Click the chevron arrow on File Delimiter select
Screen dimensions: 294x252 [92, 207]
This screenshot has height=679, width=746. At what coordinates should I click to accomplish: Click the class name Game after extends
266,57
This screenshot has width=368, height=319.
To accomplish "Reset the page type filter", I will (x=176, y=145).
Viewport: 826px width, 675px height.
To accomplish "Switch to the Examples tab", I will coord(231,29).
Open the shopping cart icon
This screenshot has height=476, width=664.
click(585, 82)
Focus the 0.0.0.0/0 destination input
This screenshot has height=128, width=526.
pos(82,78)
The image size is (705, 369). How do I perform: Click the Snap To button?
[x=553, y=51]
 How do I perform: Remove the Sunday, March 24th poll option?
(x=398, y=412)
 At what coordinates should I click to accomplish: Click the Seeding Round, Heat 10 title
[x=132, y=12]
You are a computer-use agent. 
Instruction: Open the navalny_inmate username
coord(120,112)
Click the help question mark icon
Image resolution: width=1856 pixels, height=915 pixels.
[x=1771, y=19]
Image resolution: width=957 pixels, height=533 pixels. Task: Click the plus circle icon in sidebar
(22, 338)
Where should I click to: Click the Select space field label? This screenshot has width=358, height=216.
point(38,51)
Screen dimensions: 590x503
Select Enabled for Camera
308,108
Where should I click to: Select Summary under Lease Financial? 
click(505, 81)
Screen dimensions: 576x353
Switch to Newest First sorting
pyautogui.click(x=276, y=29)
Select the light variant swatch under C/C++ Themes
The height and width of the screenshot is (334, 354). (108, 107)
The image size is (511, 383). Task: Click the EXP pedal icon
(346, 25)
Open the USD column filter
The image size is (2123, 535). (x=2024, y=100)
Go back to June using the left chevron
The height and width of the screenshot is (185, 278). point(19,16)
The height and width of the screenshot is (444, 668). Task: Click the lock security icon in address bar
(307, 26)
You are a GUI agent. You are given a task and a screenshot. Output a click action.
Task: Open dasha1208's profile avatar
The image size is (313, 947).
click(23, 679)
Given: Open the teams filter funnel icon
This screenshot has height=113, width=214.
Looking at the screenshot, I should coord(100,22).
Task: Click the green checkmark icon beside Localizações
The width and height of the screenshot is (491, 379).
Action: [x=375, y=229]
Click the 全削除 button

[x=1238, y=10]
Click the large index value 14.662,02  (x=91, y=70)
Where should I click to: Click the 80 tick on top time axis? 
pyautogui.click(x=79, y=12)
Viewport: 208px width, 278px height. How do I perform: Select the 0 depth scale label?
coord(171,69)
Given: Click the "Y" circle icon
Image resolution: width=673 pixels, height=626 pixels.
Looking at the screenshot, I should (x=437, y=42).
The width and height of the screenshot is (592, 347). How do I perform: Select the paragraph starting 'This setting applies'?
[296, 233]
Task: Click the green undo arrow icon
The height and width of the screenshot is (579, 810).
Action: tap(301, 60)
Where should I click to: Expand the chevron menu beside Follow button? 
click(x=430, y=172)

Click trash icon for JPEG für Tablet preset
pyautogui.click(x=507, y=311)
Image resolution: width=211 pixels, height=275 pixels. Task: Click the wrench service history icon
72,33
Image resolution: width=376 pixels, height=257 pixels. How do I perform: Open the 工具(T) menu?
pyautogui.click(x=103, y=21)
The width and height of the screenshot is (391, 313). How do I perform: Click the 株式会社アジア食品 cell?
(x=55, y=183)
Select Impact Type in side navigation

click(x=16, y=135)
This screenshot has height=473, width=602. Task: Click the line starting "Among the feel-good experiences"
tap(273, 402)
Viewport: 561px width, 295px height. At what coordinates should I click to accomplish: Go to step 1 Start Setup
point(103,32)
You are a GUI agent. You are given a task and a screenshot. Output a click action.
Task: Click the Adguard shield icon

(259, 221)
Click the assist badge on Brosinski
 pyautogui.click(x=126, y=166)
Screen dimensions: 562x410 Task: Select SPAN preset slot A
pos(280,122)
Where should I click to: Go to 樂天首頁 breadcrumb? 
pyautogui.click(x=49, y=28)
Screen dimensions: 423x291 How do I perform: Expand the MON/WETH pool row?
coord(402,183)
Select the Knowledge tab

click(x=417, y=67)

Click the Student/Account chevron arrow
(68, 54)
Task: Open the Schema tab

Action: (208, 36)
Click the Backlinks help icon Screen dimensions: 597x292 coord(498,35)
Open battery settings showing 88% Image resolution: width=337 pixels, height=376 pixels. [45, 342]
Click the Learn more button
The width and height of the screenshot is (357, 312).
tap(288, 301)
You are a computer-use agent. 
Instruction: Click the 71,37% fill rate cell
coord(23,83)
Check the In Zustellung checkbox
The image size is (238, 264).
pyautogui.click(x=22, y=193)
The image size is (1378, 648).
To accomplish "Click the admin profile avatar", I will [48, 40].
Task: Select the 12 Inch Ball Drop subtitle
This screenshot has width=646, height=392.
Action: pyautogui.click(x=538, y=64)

^^^^

PROBLEM REQUIREMENTS — Send back exactly, with nothing added, the lines from the first line of the material above through the line holding "Given: Open the teams filter funnel icon"; both ends are included.

RESPONSE AREA —
Click the chevron arrow on File Delimiter select
Screen dimensions: 294x252 [92, 207]
This screenshot has height=679, width=746. At what coordinates should I click to accomplish: Click the class name Game after extends
266,57
This screenshot has width=368, height=319.
To accomplish "Reset the page type filter", I will (x=176, y=145).
Viewport: 826px width, 675px height.
To accomplish "Switch to the Examples tab", I will coord(231,29).
Open the shopping cart icon
This screenshot has height=476, width=664.
click(585, 82)
Focus the 0.0.0.0/0 destination input
This screenshot has height=128, width=526.
pos(82,78)
The image size is (705, 369). How do I perform: Click the Snap To button?
[x=553, y=51]
 How do I perform: Remove the Sunday, March 24th poll option?
(x=398, y=412)
 At what coordinates should I click to accomplish: Click the Seeding Round, Heat 10 title
[x=132, y=12]
You are a computer-use agent. 
Instruction: Open the navalny_inmate username
coord(120,112)
Click the help question mark icon
Image resolution: width=1856 pixels, height=915 pixels.
[x=1771, y=19]
Image resolution: width=957 pixels, height=533 pixels. Task: Click the plus circle icon in sidebar
(22, 338)
Where should I click to: Click the Select space field label? This screenshot has width=358, height=216.
point(38,51)
Screen dimensions: 590x503
Select Enabled for Camera
308,108
Where should I click to: Select Summary under Lease Financial? 
click(505, 81)
Screen dimensions: 576x353
Switch to Newest First sorting
pyautogui.click(x=276, y=29)
Select the light variant swatch under C/C++ Themes
The height and width of the screenshot is (334, 354). (108, 107)
The image size is (511, 383). Task: Click the EXP pedal icon
(346, 25)
Open the USD column filter
The image size is (2123, 535). (x=2024, y=100)
Go back to June using the left chevron
The height and width of the screenshot is (185, 278). point(19,16)
The height and width of the screenshot is (444, 668). Task: Click the lock security icon in address bar
(307, 26)
You are a GUI agent. You are given a task and a screenshot. Output a click action.
Task: Open dasha1208's profile avatar
The image size is (313, 947).
click(23, 679)
Given: Open the teams filter funnel icon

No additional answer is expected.